Ist Cadmium aus Frankreich gefährlich?

Zuletzt aktualisiert
28.05.26
Cadmium in Luxembourg

Roman Synkevych, Unsplash

Ende März veröffentlichte die französische Nationale Agentur für Ernährung, Umwelt sowie Gesundheit und Sicherheit am Arbeitsplatz (ANSES) eine dringende Warnung, wonach fast die Hälfte der französischen Bevölkerung überhöhten Cadmiumkonzentrationen ausgesetzt ist. Dieses giftige Schwermetall ist offiziell als krebserregender und erbgutverändernder Stoff eingestuft und stellt ein ernsthaftes Risiko für das Fortpflanzungssystem dar. Cadmium reichert sich über viele Jahre hinweg im menschlichen Körper an, vor allem in den Nieren und im Knochengewebe, und wird nur äußerst langsam ausgeschieden. Eine langfristige Exposition gegenüber diesem Element steht in direktem Zusammenhang mit der Entstehung von Nierenversagen und Osteoporose sowie einem erhöhten Risiko für verschiedene Krebsarten.

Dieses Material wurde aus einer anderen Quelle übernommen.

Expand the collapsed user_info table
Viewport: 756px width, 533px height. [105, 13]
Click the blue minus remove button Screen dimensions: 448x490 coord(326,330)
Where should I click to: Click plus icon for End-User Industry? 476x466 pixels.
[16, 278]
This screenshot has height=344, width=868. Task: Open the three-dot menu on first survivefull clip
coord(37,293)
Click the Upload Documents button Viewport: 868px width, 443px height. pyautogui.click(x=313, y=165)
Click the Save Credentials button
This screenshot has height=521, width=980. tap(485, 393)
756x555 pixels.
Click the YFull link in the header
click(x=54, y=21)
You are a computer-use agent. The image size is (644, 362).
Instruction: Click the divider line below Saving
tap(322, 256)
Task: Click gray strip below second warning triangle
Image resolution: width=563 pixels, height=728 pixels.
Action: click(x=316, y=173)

Obwohl Cadmium als natürlich vorkommendes Element in Boden, Wasser und Luft vorhanden ist, hat seine Konzentration aufgrund industrieller Aktivitäten und intensiver Landwirtschaft erheblich zugenommen. Eine besondere Rolle spielen dabei Phosphatdünger, die Metallverunreinigungen enthalten, da sich diese Verunreinigungen im Laufe der Zeit im Ackerland anreichern. Das Gift gelangt vom Boden in die Nahrungskette, indem es von Nutzpflanzen wie Weizen, Kartoffeln, Gemüse und Kakaobohnen aufgenommen wird.

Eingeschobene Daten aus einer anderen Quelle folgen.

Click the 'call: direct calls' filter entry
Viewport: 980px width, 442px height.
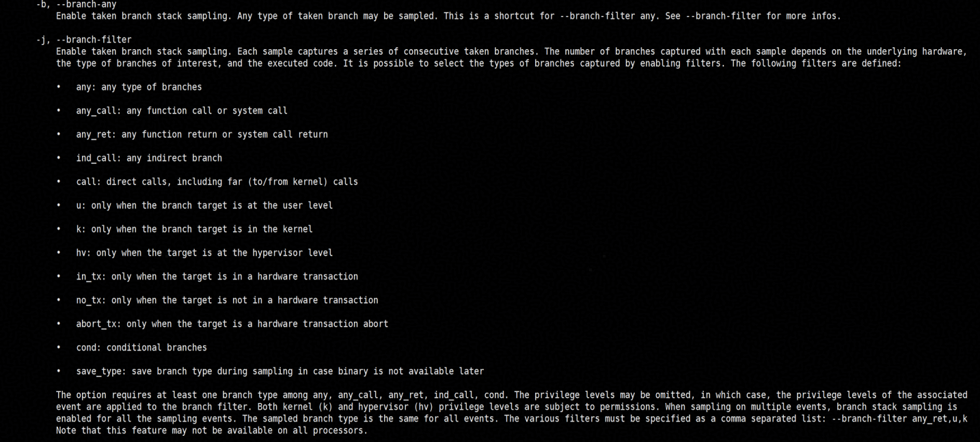pyautogui.click(x=217, y=182)
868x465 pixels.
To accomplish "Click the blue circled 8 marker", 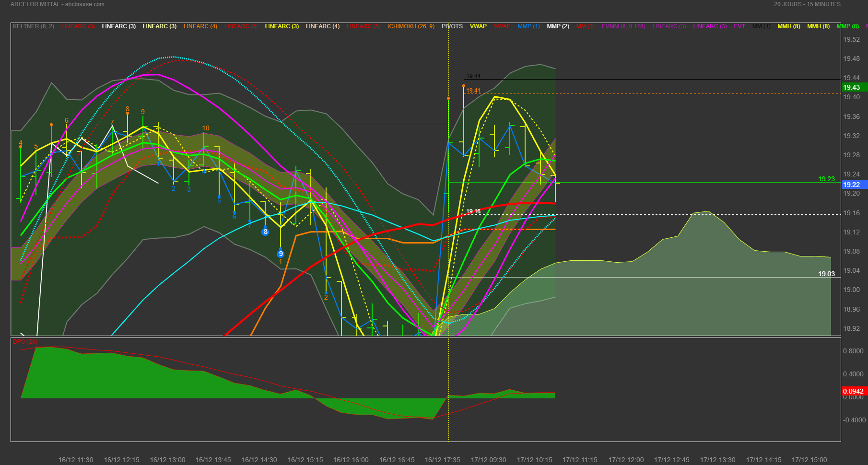I will (265, 232).
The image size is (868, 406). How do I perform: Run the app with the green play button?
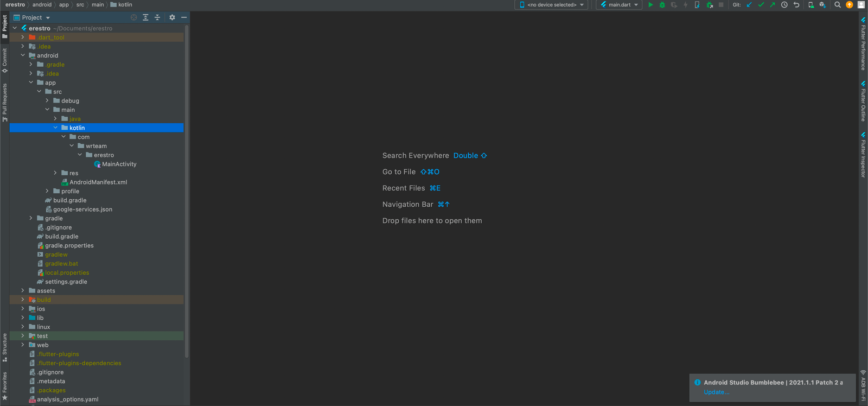click(x=650, y=5)
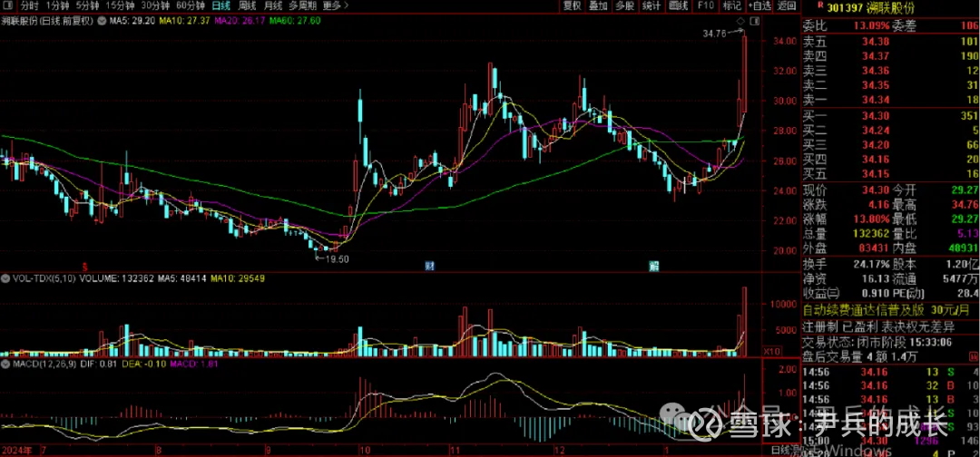Click the diamond marker icon above the chart
Viewport: 980px width, 457px height.
click(740, 20)
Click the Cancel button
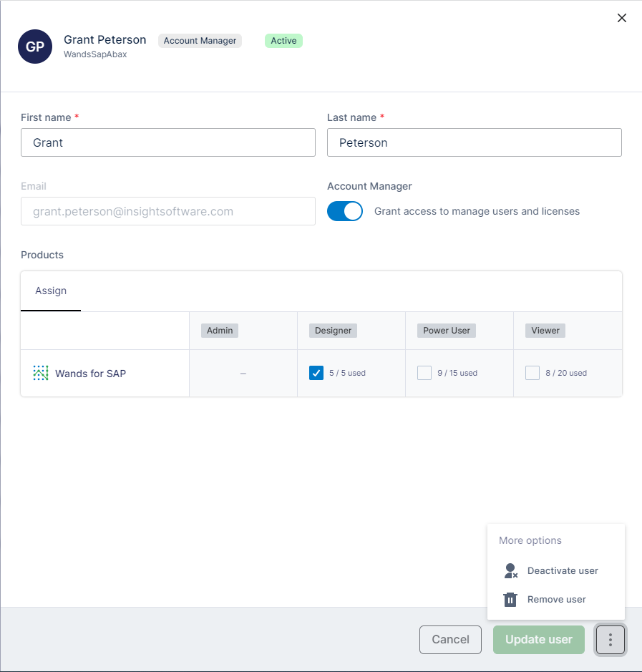The height and width of the screenshot is (672, 642). coord(450,639)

Die kritische Lage in Frankreich ist größtenteils darauf zurückzuführen, dass die dortige Landwirtschaft importierte Phosphatdünger aus Regionen verwendet, in denen traditionell hohe Cadmiumwerte auftreten. Zudem erlaubt die französische Gesetzgebung höhere Düngemittelausbringungsmengen als in den europäischen Normen empfohlen. Gleichzeitig hat die luxemburgische Veterinärbehörde (ALVA) bei ihren regelmäßigen Kontrollen in den letzten Jahren keine systematischen Verstöße festgestellt, da die nationalen Behörden die Vorschriften der Europäischen Union strikt einhalten. 

Zwischen 2009 und 2024 analysierten die Experten der Behörde mehr als 1.500 Lebensmittelproben, wobei nur in Einzelfällen Werte festgestellt wurden, die die gesetzlichen Grenzwerte überschritten. Erhöhte Cadmiumwerte wurden gelegentlich in Weizen-Babynahrung, Shiitake-Pilzen, Kakaopulver, Spinat und Seetang nachgewiesen; alle bedenklichen Chargen wurden jedoch umgehend aus dem Einzelhandel zurückgerufen. Daten einer europaweiten Studie aus dem Jahr 2022 bestätigen, dass Luxemburg diesem Risiko deutlich weniger ausgesetzt ist: Hohe Cadmiumkonzentrationen wurden nur bei 4,6 % der erwachsenen Bevölkerung des Landes festgestellt, verglichen mit 38 % in Frankreich.

Um das individuelle Risiko zu minimieren, empfiehlt das luxemburgische Gesundheitsministerium den Bürgern in erster Linie, das Rauchen vollständig aufzugeben und Passivrauchen zu vermeiden, da Tabak eine der Hauptquellen für diese Substanz ist. Experten raten zudem zu einer abwechslungsreichen und ausgewogenen Ernährung und betonen, dass es nicht notwendig ist, bestimmte Lebensmittel vollständig zu meiden. Besitzern von privaten Gemüsegärten wird empfohlen, Mineraldünger in Maßen zu verwenden und bei Verdacht auf eine Kontamination eine Bodenanalyse durchführen zu lassen.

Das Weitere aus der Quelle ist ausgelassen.